What needs to be done |
Would you repeat word for word the lines of the listing that follows, from the one with "You are a computer-use agent. This" up to and including the one with "Screen dimensions: 1325x994", and leave out the images?

Source material |

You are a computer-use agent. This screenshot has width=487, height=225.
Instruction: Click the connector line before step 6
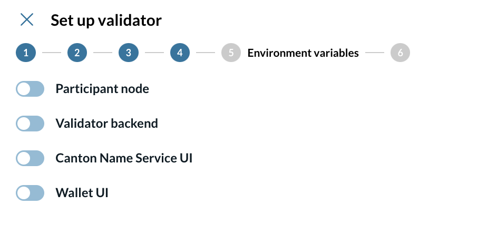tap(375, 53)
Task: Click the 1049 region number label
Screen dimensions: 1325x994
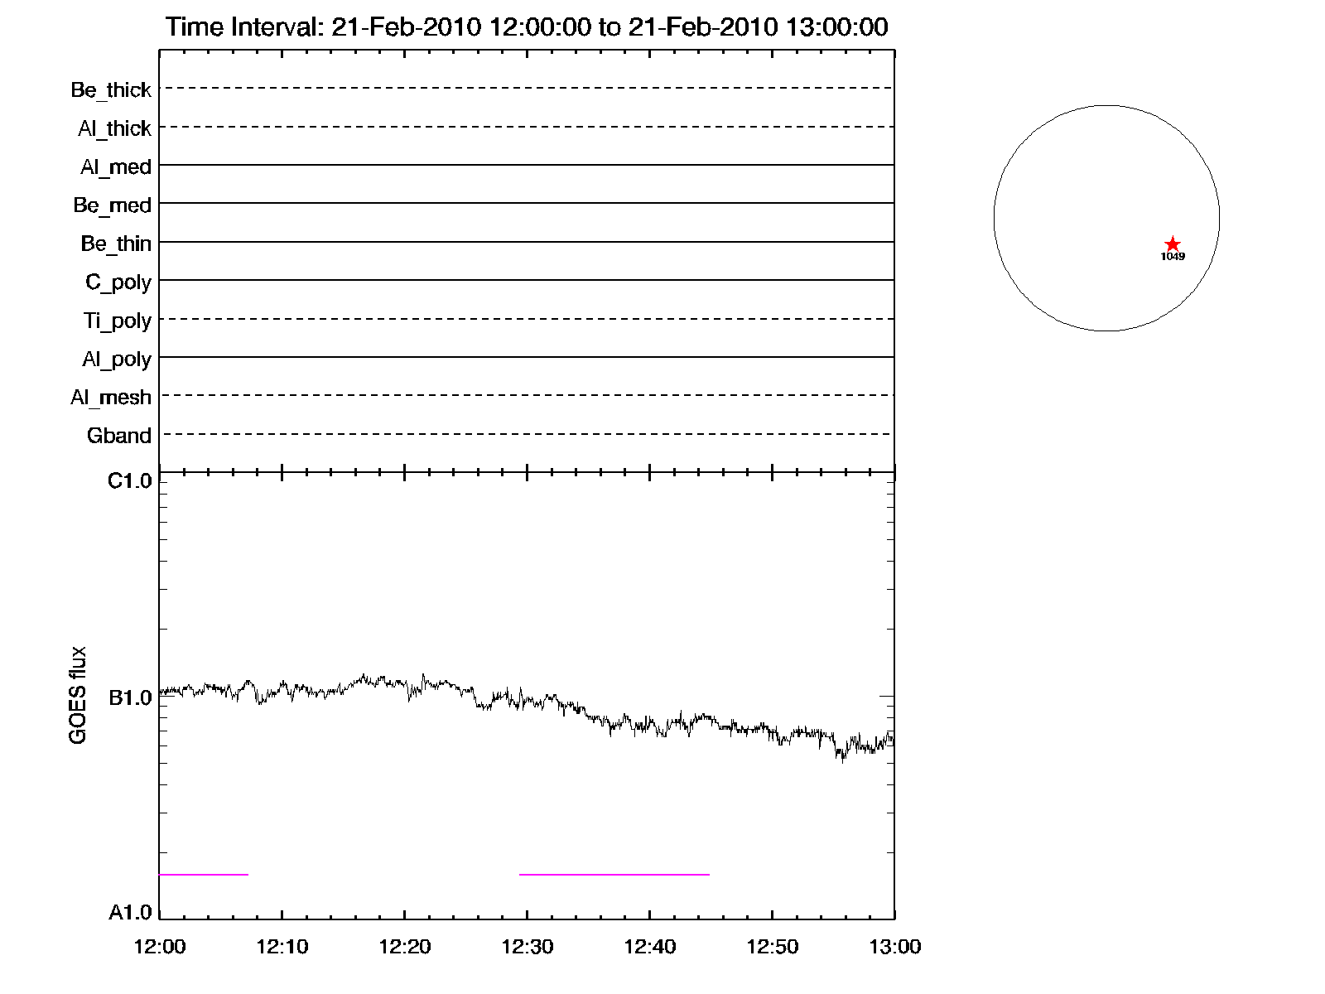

==

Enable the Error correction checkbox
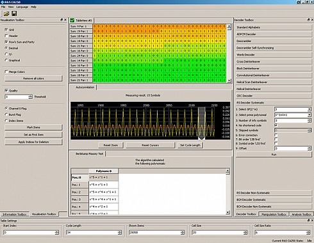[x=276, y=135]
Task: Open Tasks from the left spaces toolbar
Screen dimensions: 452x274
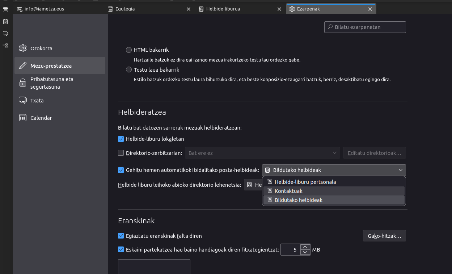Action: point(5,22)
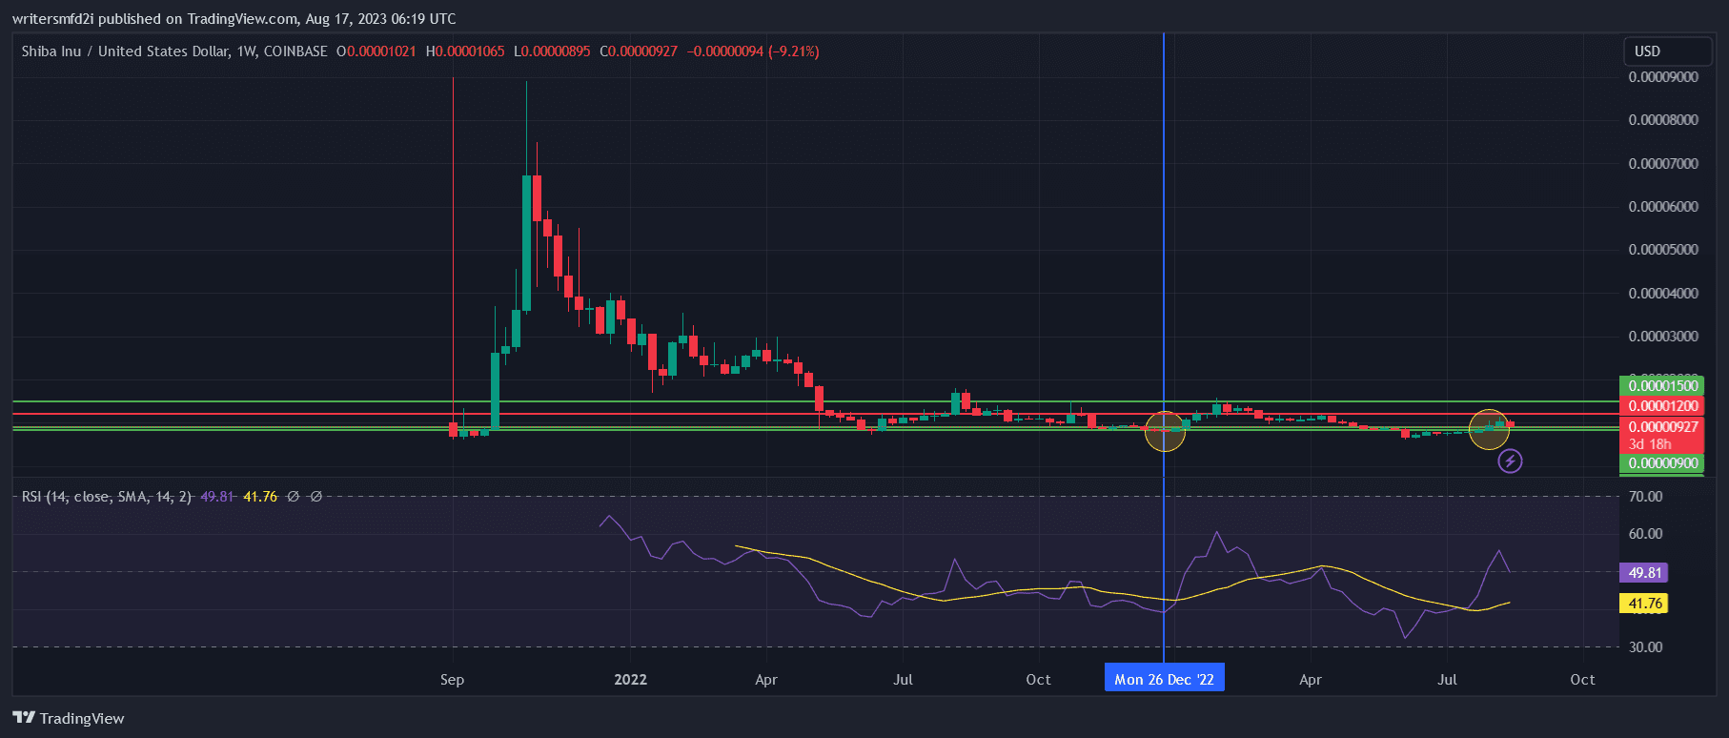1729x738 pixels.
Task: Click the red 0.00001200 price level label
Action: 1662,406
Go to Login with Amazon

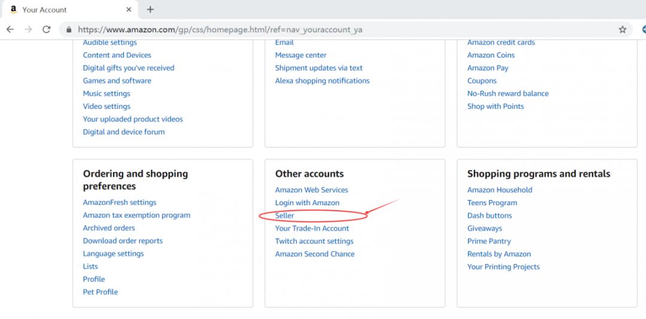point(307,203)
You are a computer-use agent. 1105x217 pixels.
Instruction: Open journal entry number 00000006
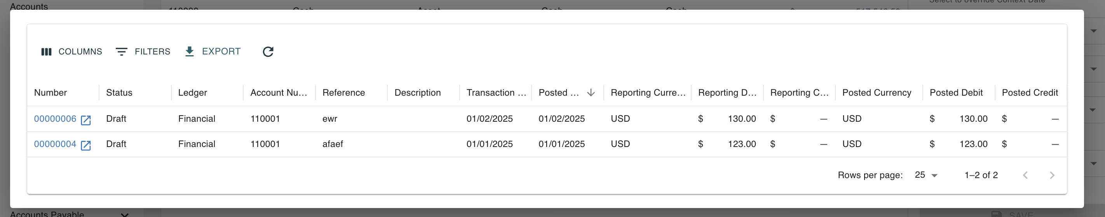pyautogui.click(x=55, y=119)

...

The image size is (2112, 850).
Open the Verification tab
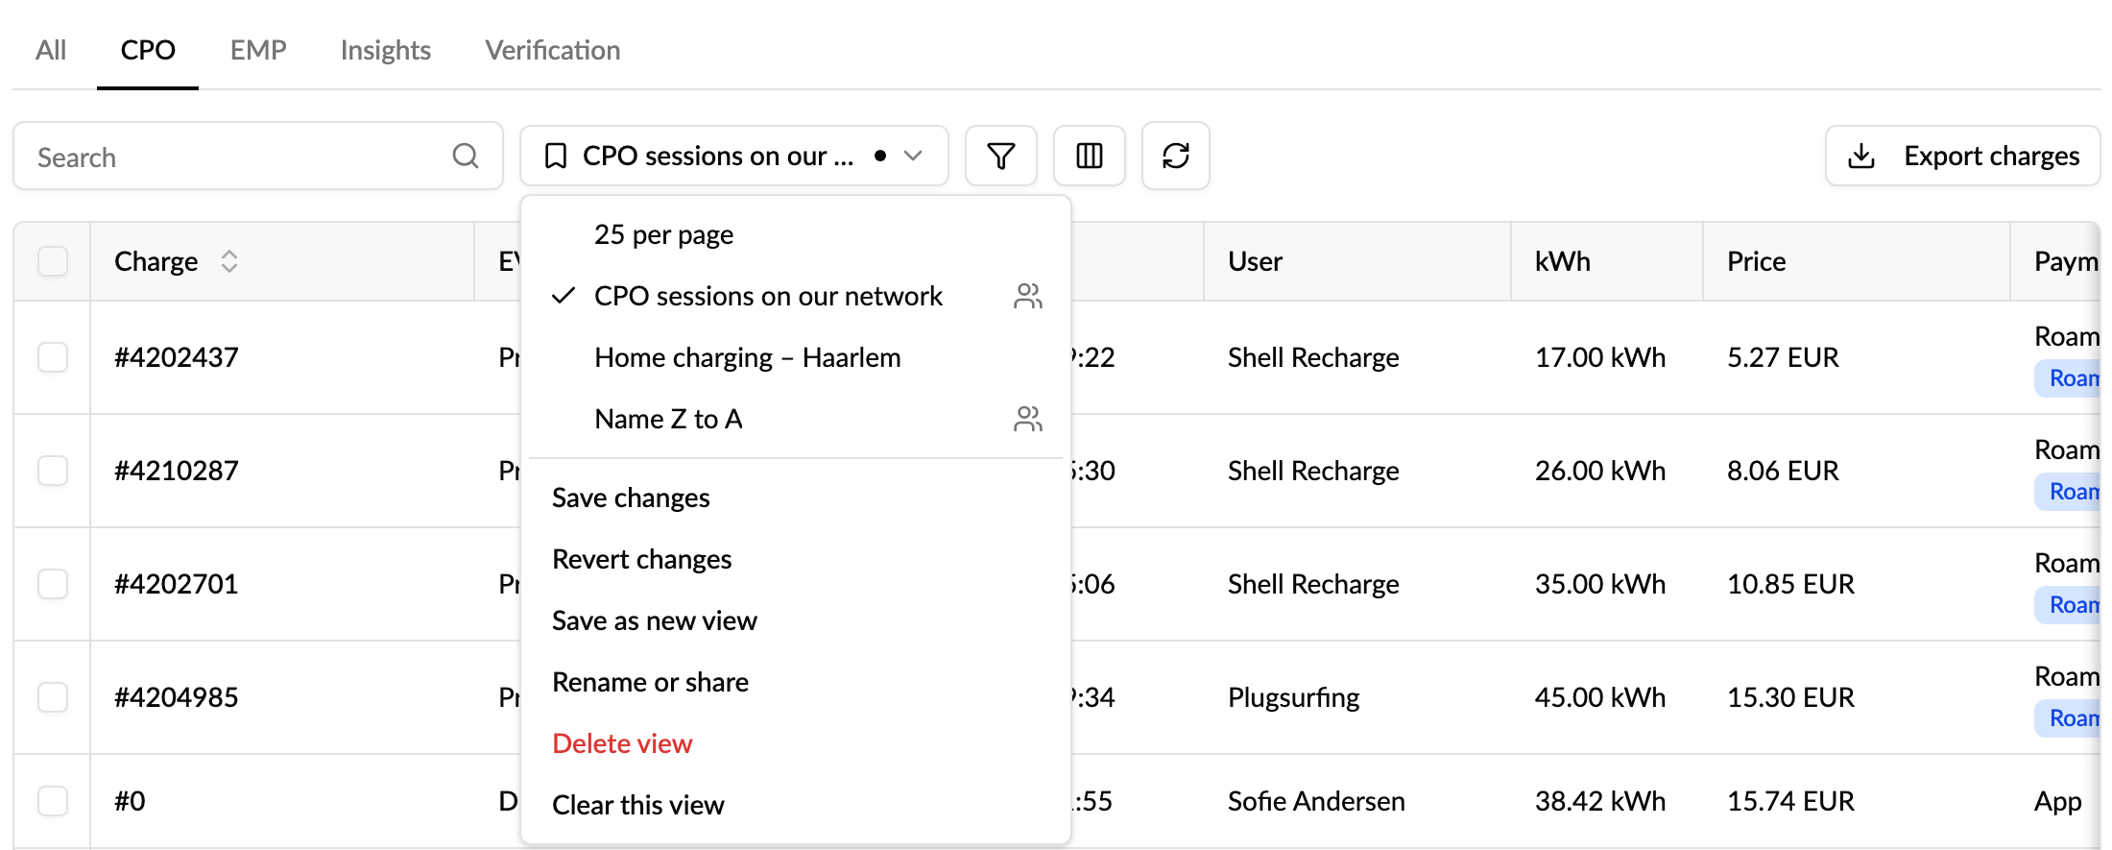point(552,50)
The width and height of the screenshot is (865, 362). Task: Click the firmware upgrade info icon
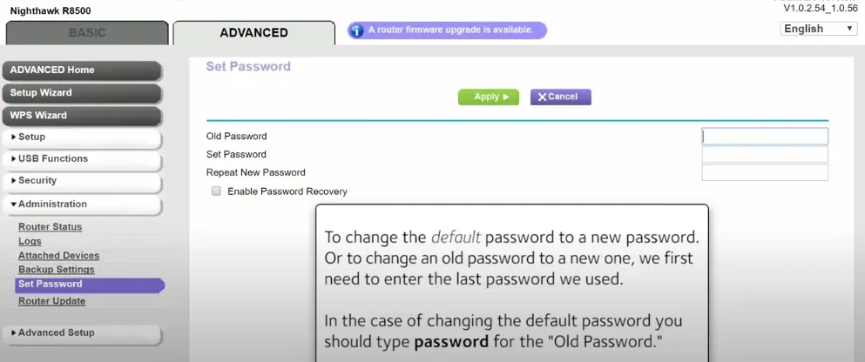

Reply to the exercise |
You are a computer-use agent. This screenshot has width=487, height=225.
Instruction: Click the connector line before step 6
tap(375, 53)
Task: Click the 1049 region number label
Screen dimensions: 1325x994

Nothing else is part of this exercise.